───── Dataset excerpts ─────

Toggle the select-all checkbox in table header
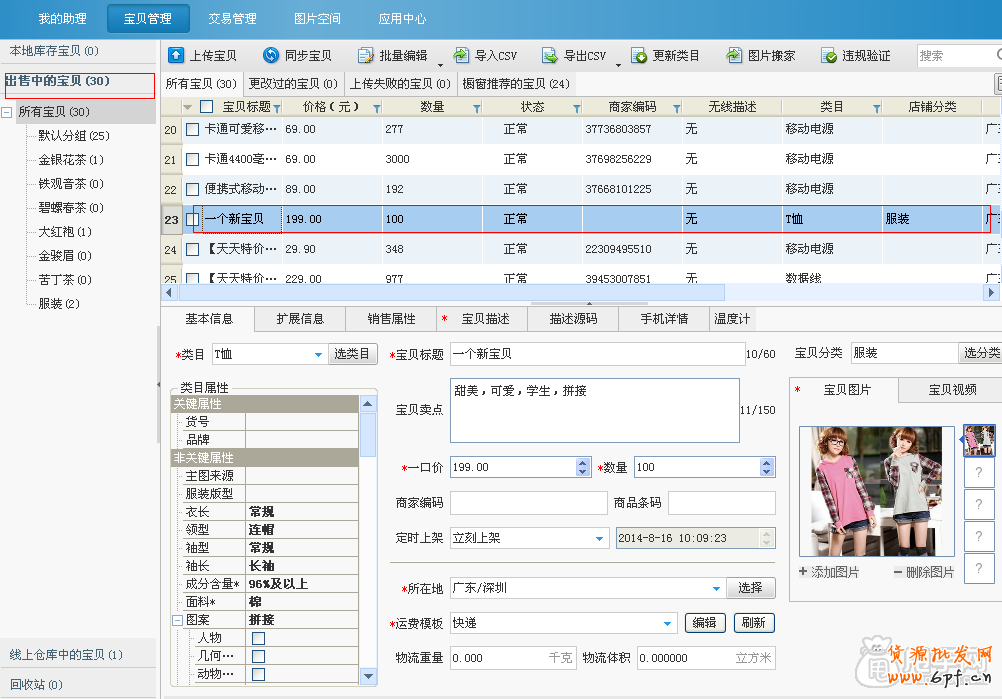Viewport: 1002px width, 699px height. point(207,107)
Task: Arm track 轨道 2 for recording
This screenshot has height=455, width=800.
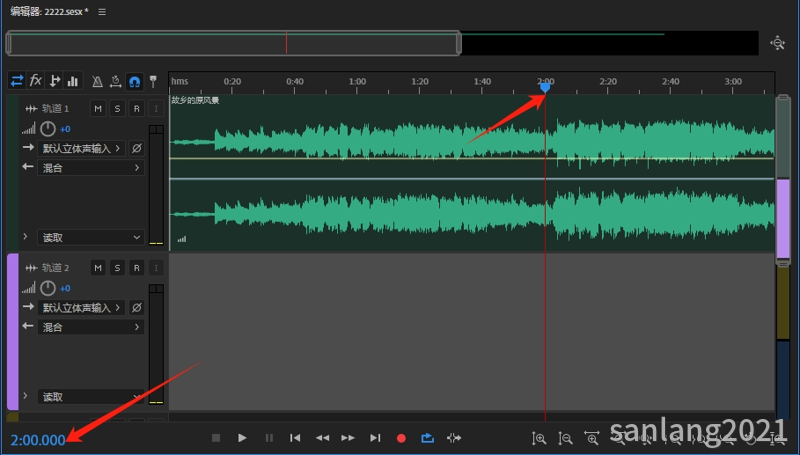Action: pyautogui.click(x=136, y=268)
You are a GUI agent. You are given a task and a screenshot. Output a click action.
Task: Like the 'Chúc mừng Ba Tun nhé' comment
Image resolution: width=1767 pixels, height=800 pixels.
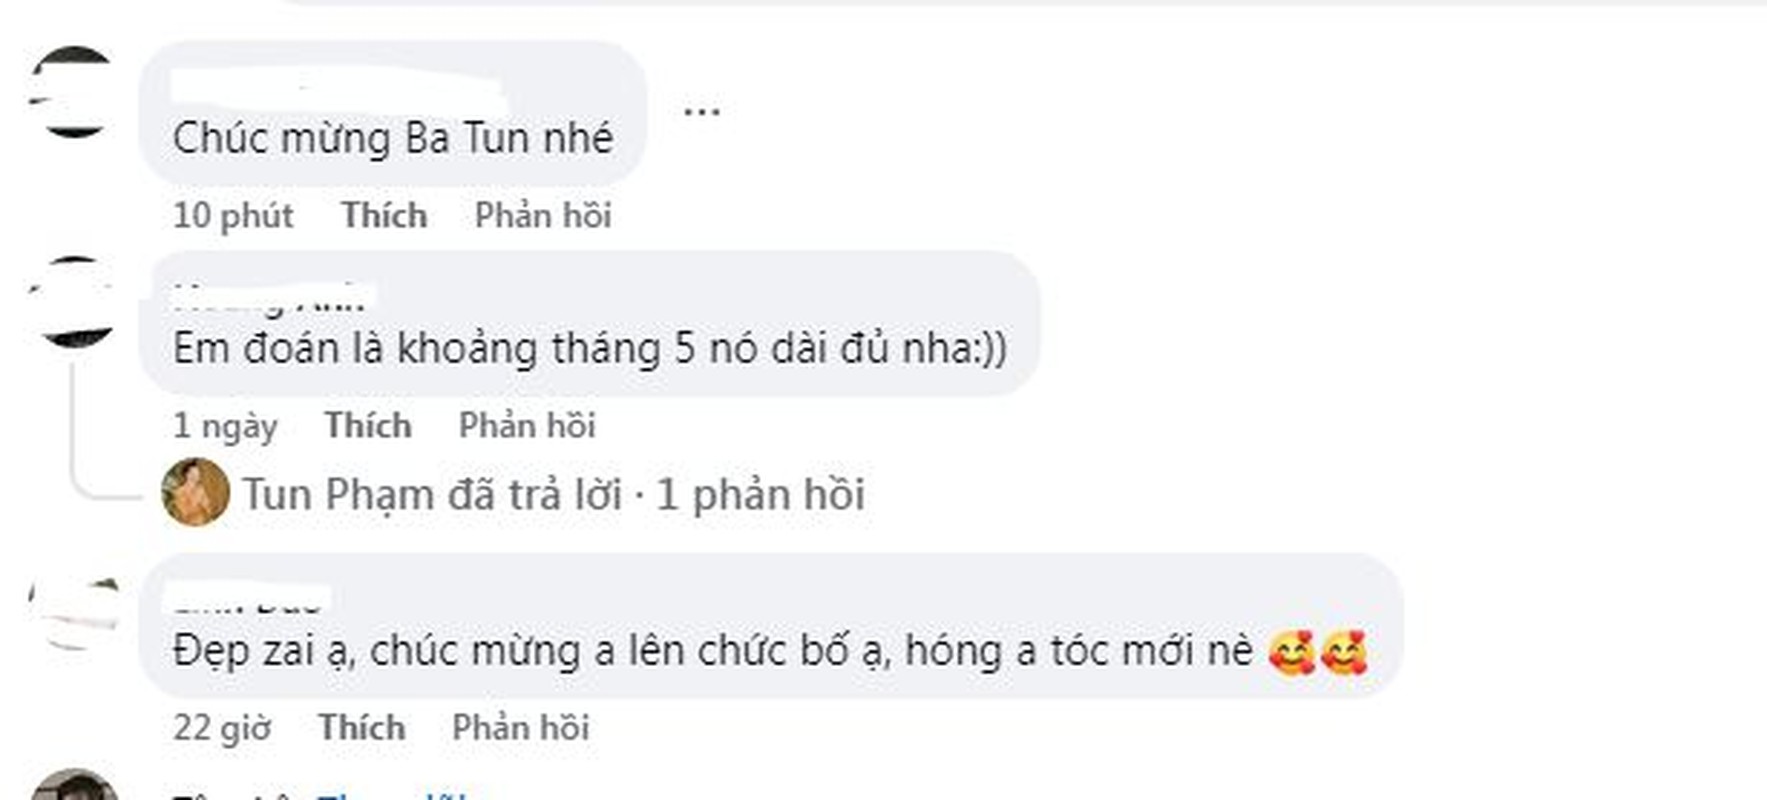pyautogui.click(x=383, y=214)
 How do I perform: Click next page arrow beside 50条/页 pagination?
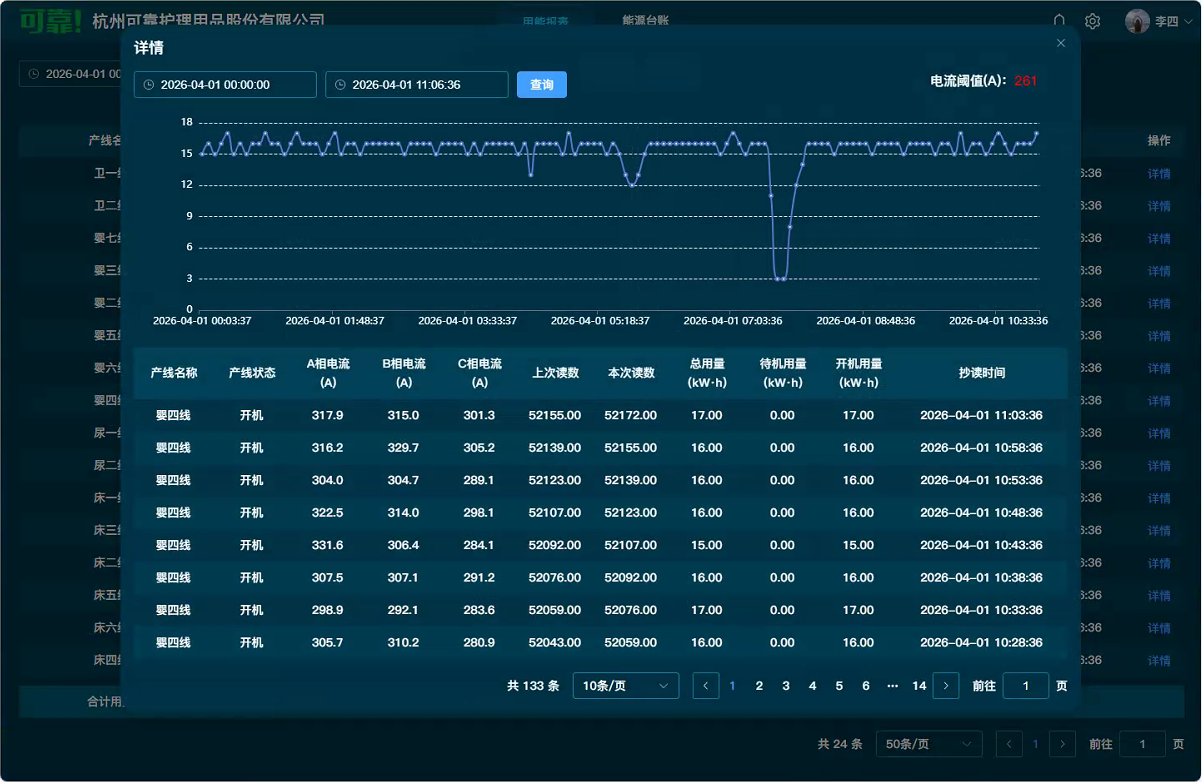tap(1062, 744)
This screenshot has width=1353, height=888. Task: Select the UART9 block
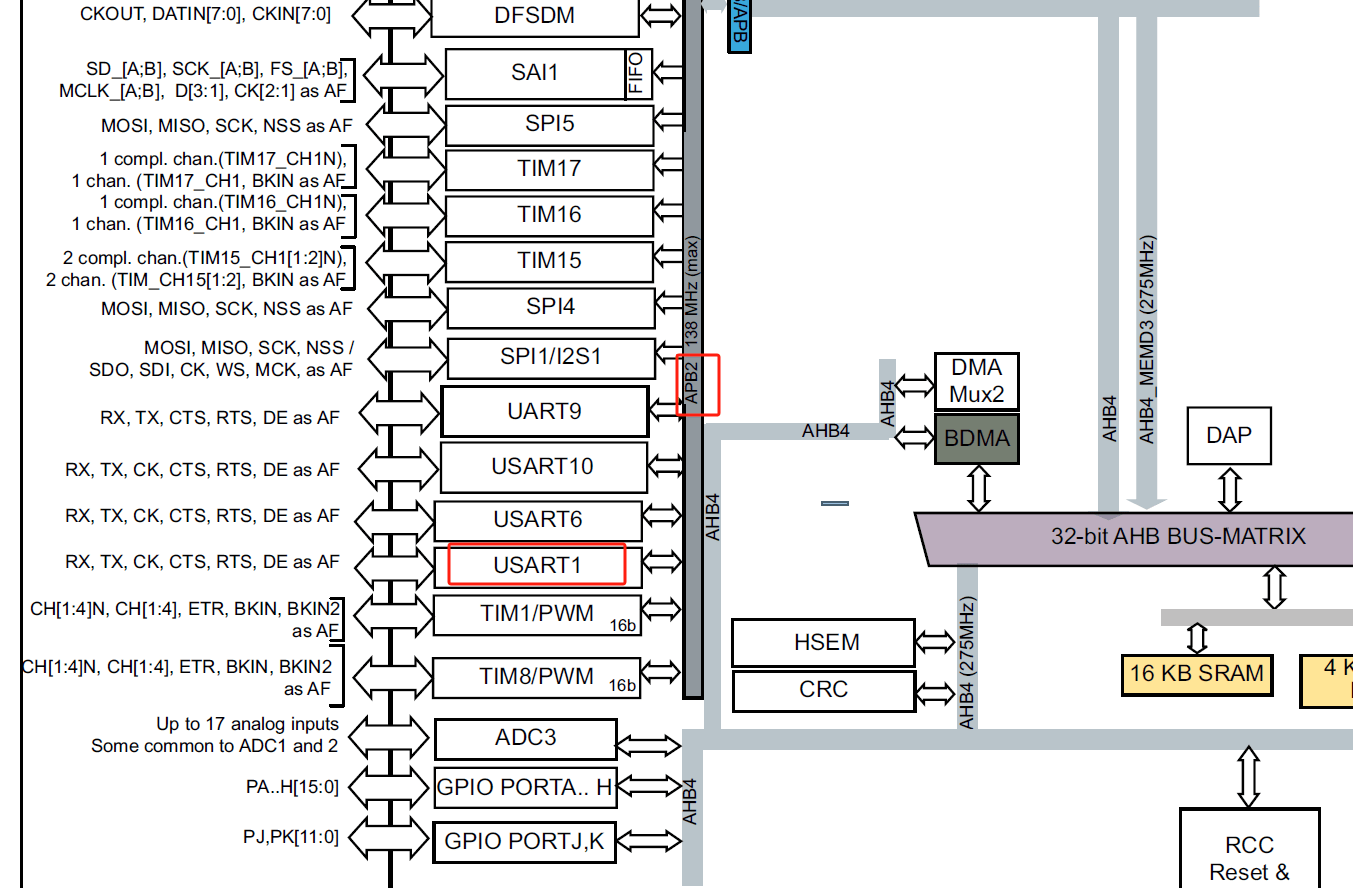pyautogui.click(x=545, y=411)
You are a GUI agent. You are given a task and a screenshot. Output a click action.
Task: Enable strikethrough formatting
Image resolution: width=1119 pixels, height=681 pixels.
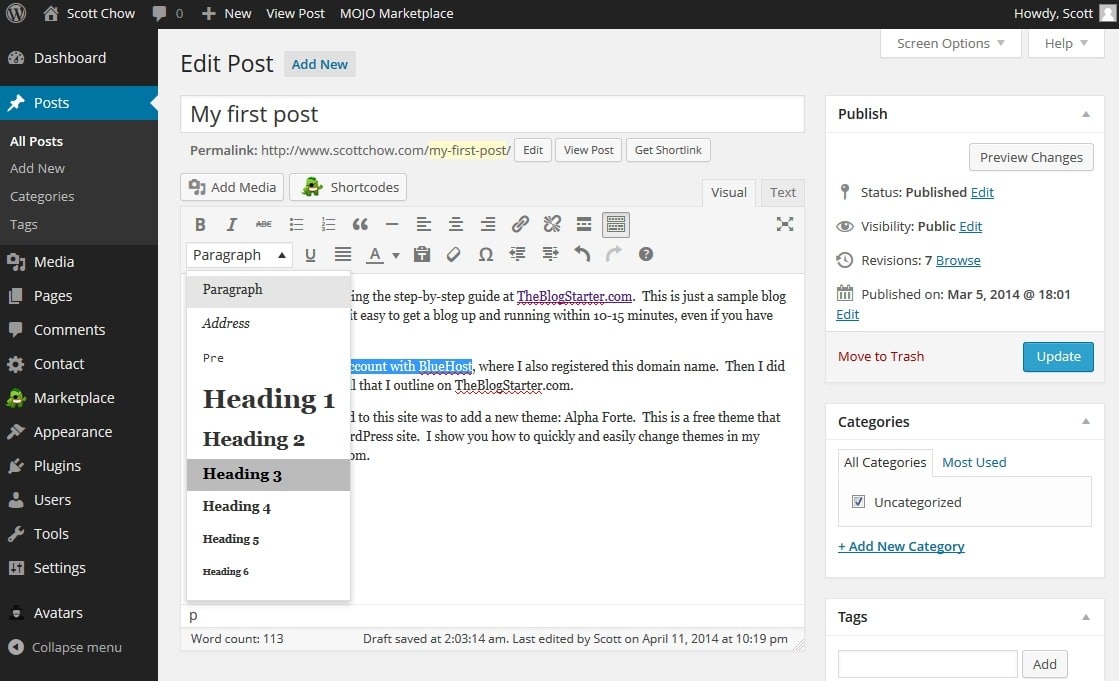tap(263, 224)
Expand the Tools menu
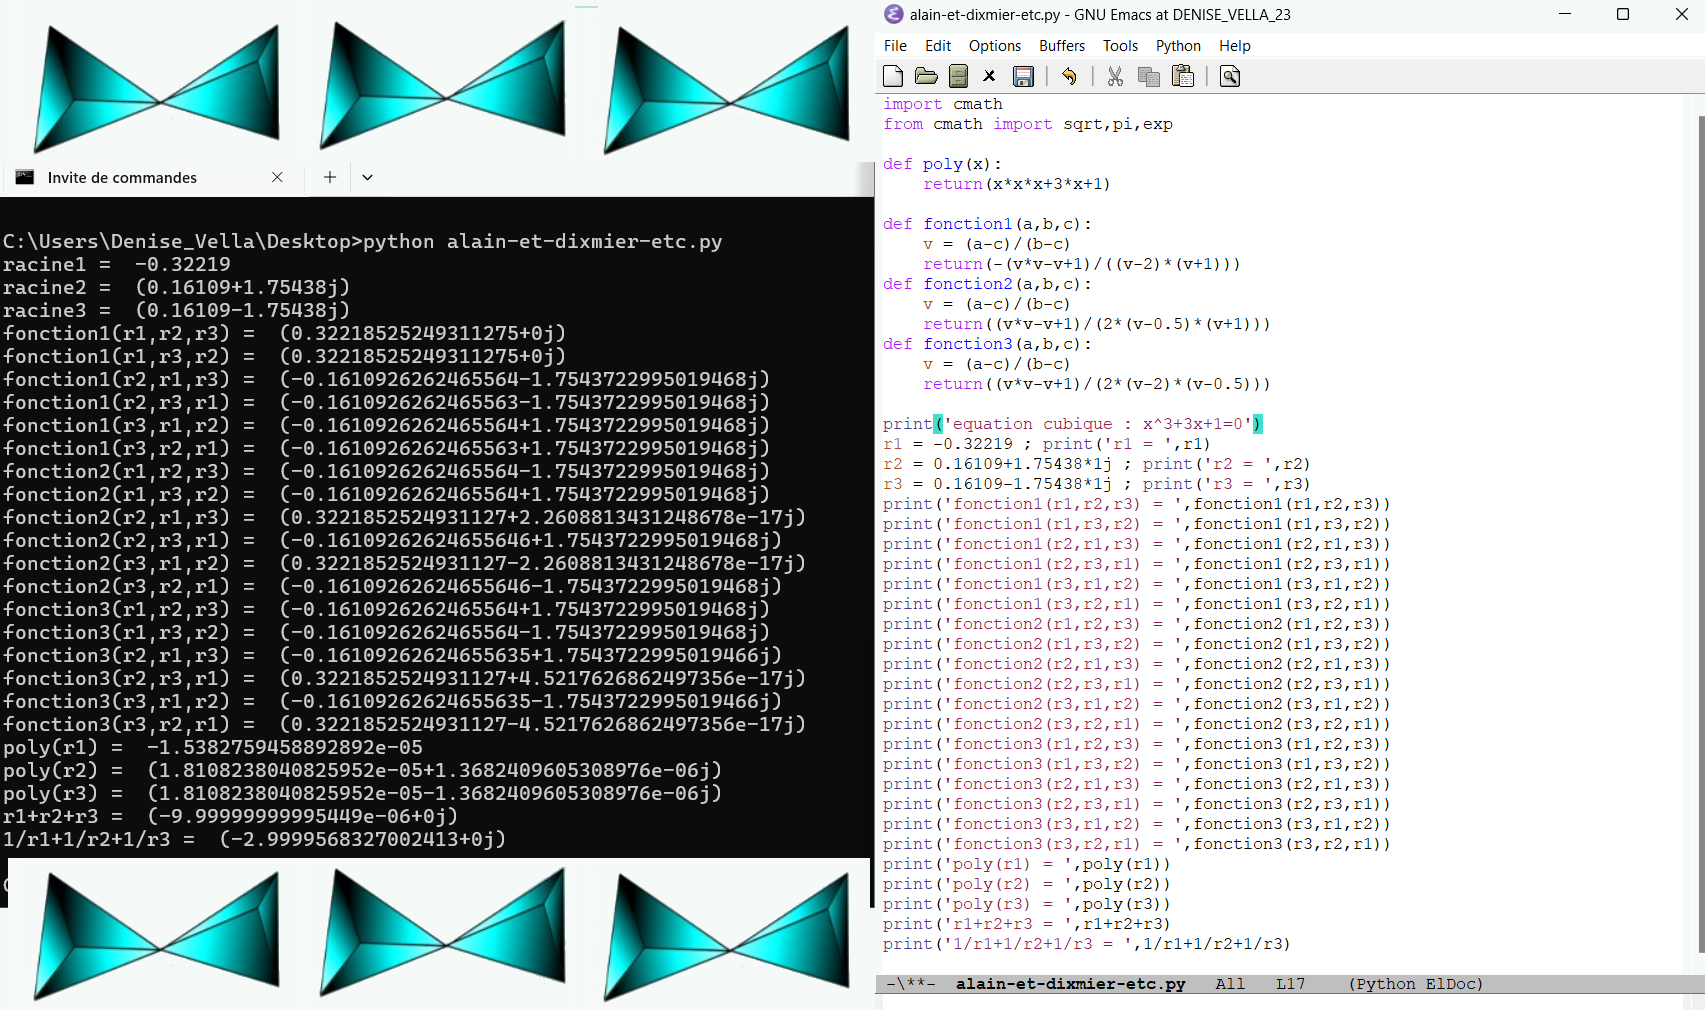Image resolution: width=1705 pixels, height=1010 pixels. (1120, 46)
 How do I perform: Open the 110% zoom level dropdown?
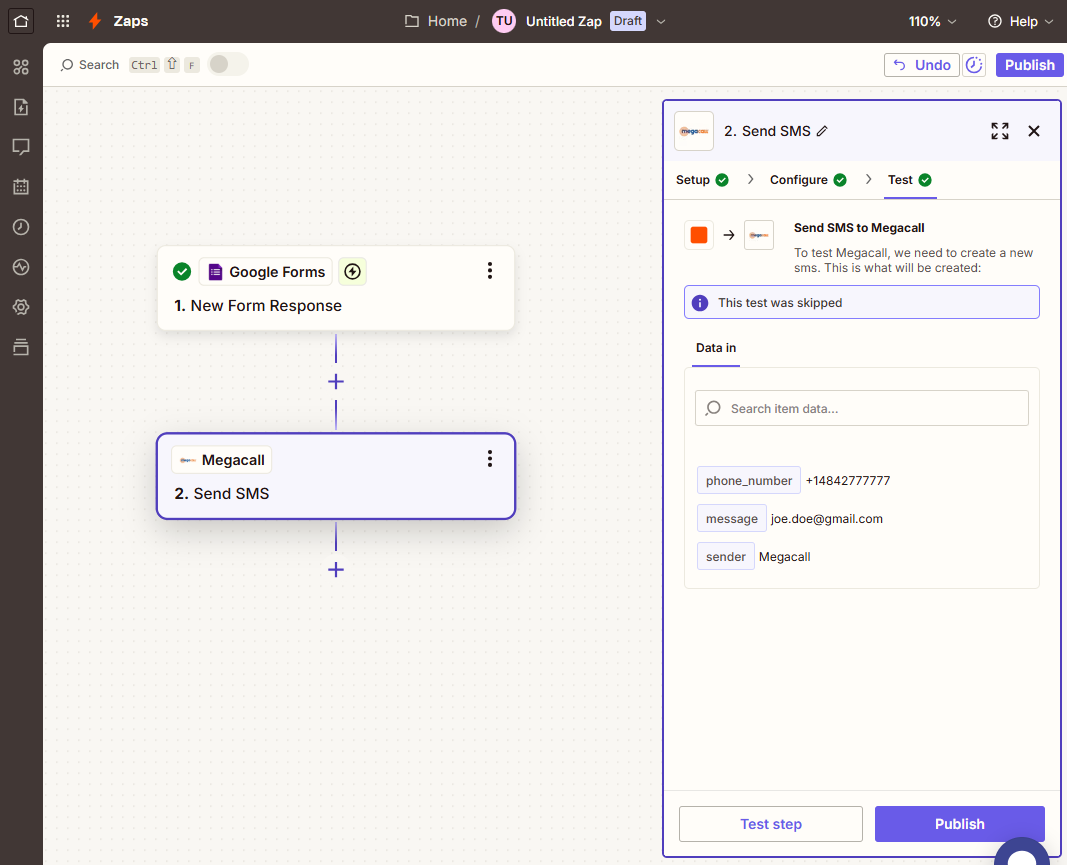[x=932, y=21]
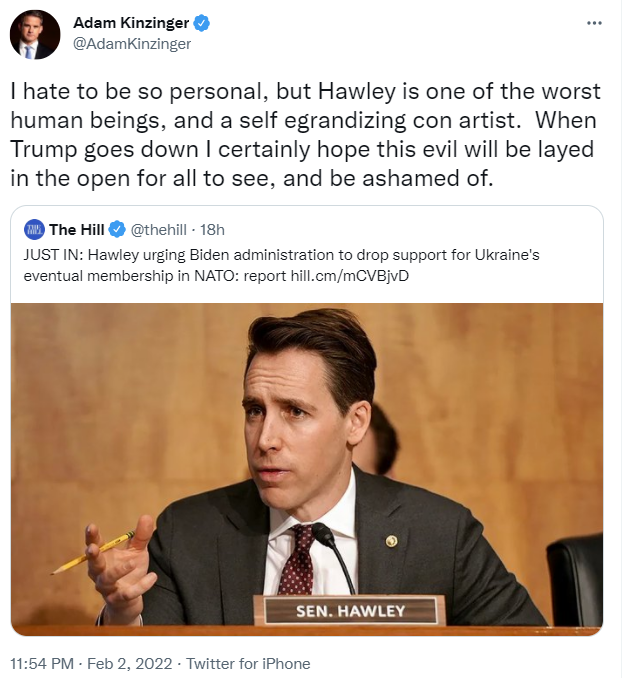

─────

Task goal: Give back exactly, and only, the lines from the one holding "This screenshot has height=455, width=800." through the last line of the entries, with every picture omitted.

Task answer:
This screenshot has height=455, width=800.
Action: pyautogui.click(x=136, y=268)
You are a GUI agent. You are given a task and a screenshot. Output a click action.
Task: Like the 'Chúc mừng Ba Tun nhé' comment
Image resolution: width=1767 pixels, height=800 pixels.
pyautogui.click(x=383, y=214)
 How do I perform: Click next page arrow beside 50条/页 pagination?
tap(1062, 744)
This screenshot has width=1353, height=888. Task: Select the UART9 block
pyautogui.click(x=545, y=411)
You are a GUI agent. You are given a task and a screenshot. Output a click action.
Task: Enable strikethrough formatting
Image resolution: width=1119 pixels, height=681 pixels.
tap(263, 224)
Expand the Tools menu
Image resolution: width=1705 pixels, height=1010 pixels. (1120, 46)
 How do I perform: Open the 110% zoom level dropdown?
[x=932, y=21]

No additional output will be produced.